Be more myself? An oxymoron surely. My work is drawing with charcoal and this year for the last 5 months that is all I have been doing, limiting my practise to black and white. Liberating in one way but also a great challenge. This year I am slowing down and stretching out, filling space with lines and marks. It's good but when you get up close to the thing you do best its terrifying. The pit wall looms in front of you and the only way to face it is to keep digging.
I've been out drawing on a number of occasions with others and on my own as I need to work direct from source. My over riding fear pre and post drawing is that I will not be able to produce pieces of similar quality or interest to those which I have done before. When I go I have these good pieces in mind and feel pressure to recreate them....all these internal wranglings and self inflicted blocks are a devil to work through. What I need to practise every single time I draw is staying in the present being totally in the moment and not in the past or the future. This is when I do my best work this is when I am most myself.
I know when I shed these inhibitions and let it flow, I become almost unconscious of developing anything and simply make marks. I have to disconnect from control.
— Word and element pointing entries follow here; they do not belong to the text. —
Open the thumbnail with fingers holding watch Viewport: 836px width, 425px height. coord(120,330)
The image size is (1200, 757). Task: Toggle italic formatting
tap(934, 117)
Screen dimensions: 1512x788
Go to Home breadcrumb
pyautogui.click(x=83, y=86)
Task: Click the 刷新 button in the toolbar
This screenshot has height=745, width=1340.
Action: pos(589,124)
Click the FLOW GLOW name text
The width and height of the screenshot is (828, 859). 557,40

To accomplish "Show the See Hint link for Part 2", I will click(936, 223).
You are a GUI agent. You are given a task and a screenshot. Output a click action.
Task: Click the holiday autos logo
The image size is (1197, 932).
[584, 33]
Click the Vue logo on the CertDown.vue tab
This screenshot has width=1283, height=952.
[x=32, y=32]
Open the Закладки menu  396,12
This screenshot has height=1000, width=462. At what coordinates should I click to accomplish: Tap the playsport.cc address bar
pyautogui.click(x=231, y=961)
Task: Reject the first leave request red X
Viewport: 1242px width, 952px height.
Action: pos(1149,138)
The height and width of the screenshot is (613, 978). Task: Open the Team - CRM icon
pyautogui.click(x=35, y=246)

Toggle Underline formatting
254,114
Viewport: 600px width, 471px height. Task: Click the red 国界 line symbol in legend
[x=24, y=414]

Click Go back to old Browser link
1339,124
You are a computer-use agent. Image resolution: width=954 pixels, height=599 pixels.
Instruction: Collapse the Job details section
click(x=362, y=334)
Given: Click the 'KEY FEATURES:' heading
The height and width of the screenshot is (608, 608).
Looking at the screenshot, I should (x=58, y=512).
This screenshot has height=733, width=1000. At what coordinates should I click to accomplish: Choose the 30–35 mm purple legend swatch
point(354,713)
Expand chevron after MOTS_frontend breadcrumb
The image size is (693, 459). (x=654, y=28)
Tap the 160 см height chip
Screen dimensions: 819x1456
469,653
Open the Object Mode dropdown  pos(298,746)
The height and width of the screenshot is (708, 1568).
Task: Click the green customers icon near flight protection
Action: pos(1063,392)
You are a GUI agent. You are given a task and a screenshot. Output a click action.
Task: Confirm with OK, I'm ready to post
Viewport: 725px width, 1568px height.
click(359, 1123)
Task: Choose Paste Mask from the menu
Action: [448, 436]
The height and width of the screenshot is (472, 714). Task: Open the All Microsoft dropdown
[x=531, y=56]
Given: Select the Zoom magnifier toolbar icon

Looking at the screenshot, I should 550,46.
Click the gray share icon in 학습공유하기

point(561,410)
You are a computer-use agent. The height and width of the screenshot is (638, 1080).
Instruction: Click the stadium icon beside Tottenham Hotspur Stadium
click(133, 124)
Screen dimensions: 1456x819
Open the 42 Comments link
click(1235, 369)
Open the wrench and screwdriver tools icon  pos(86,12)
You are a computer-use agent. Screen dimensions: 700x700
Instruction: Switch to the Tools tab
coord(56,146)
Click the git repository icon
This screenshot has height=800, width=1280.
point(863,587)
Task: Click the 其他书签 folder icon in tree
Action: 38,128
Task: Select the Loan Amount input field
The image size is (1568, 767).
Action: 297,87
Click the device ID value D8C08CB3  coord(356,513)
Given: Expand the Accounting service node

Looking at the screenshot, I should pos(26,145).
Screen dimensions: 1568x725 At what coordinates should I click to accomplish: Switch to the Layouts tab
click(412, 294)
As I work I learn more about what subjects make me connect and buzz, landscape is always a start but as I recently discovered at Devils Dyke on a dull day I need contrast and lots of it. Following my gut reaction which is a lifting feeling of huge potential when I see something is an instinct I can trust, when I got to the Dyke I was really disappointed, I felt like a child about to get the puppy I'd always wanted and then getting a battery powered toy dog. Whereas driving past and walking on the downs near Hassocks was amazing. I think there was a strong sense of being too close and actually trapped by the subject at the Dyke and I need a sense of space between me and the subject. I love high horizons, sweeping lines and undulating mounds of earth, the way that clouds race across the land obscuring it and changing it completely just like intense sunlight rising from behind a hillside. The best thing we did at the Dyke was to roll down the sides!
Thanks to Clare Whistler for the images, the company and the belief.